Update: this question is how can we use amortized analysis for immutable collections? Scala's immutable queue is just an example. How this immutable queue is implemented is clearly visible from sources. And as it was pointed in answers Scala's sources does not mention amortized time for it al all. But guides and internet podcasts do. And as I saw C# has the similar immutable queue with similar statements about amortized time for it.
The amortized analysis was invented originally for mutable collections. How we can apply it to a Scala's mutable Queue is clear. But how can we apply it to this sequence of operations for example?
val q0 = collection.immutable.Queue[Int]()
val q1 = q0.enqueue(1)
val h1 = q1.head
val q2 = q1.enqueue(2)
val h2 = q2.head
val (d2, q3) = q2.dequeue()
val (d1, q4) = q3.dequeue()
We have different immutable queues in sequence q0-q4. May we consider them as one single queue or not? How can we use O(1) enqueue operations to amortize both heavy head and the first dequeue? What method of amortized analysis can we use for this sequence? I don't know.

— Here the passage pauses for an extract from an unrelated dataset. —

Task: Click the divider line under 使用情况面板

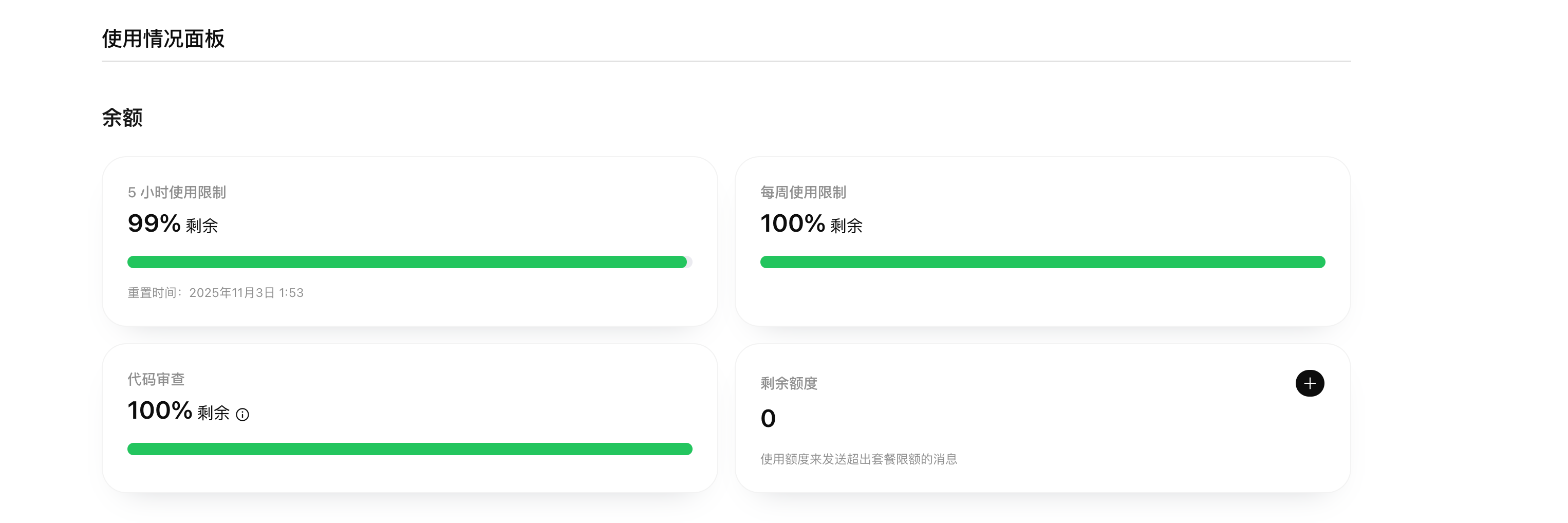Action: pos(725,61)
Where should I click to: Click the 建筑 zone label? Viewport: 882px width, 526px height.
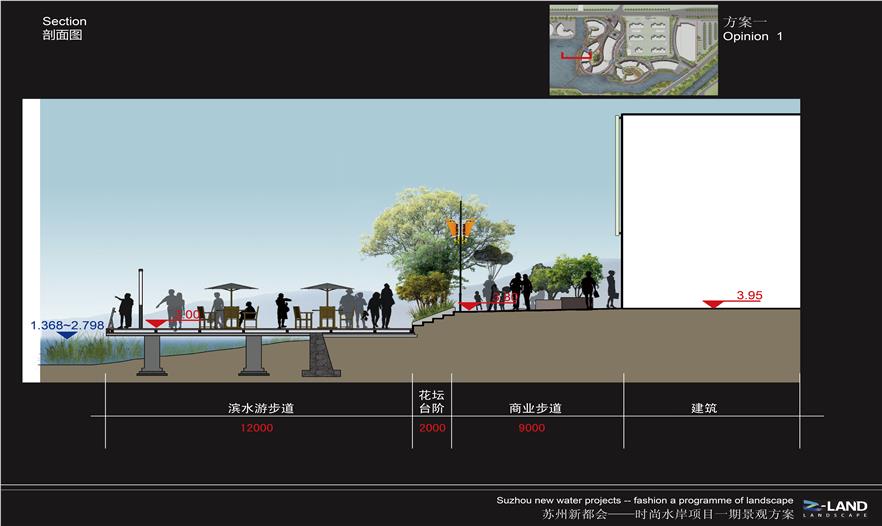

I can not find anything in textbooks.
Final answer:
(Thanks to all who answered my question!)
In short: Yes, and no!
"No" because a data structure may be used as immutable but not persistent. The data structure is ephemeral if making a change we forget (or destroy) all old versions of the data structure. Mutable data structures is an example. Dequeuing of immutable queue with two strict lists can be called "amortized O(1)" in such ephemeral contexts. But full persistence with forking of the immutable data structure history is desirable for many algorithms. For such algorithms the expensive O(N) operations of the immutable queue with two strict lists are not amortized O(1) operations. So the guide authors should add an asterisk and print by 6pt font in footnote: * for specially selected sequences of operations.
In answers I was given an excellent reference: Amortization, Lazy Evaluation, and Persistence: Lists with Catenation via Lazy Linking:
We first review the basic concepts of lazy evaluation, amortization, and persistence. We next discuss why the traditional approach to amortization breaks down in a persistent setting. Then we outline our approach to amortization, which can often avoid such problems through judicious use of lazy evaluation.

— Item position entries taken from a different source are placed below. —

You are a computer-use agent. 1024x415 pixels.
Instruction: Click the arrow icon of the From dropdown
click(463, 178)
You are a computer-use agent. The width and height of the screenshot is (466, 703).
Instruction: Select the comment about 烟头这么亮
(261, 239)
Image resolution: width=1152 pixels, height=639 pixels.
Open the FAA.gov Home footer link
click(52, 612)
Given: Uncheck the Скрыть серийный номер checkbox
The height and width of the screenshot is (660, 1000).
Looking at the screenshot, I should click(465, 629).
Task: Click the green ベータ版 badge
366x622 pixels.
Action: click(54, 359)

We can create fully persistent immutable queue with amortized O(1) operations. It must be specially designed and use lazy evaluation. Without such framework with lazy evaluation of the structure parts and memorization of results we can not apply amortized analysis to fully persistent immutable data structures. (Also it is possible to create a double-ended queue with all operations having worst-case constant time and without lazy evaluation but my question was about amortized analysis).
Original question:
According to an original definition the amortized time complexity is a worst case averaged over sequence complexity for allowed sequences of operations: "we average the running time per operation over a (worst-case) sequence of operations" https://courses.cs.duke.edu/fall11/cps234/reading/Tarjan85_AmortizedComplexity.pdf See textbooks also ("Introduction To Algorithms" by Cormen et al. for example)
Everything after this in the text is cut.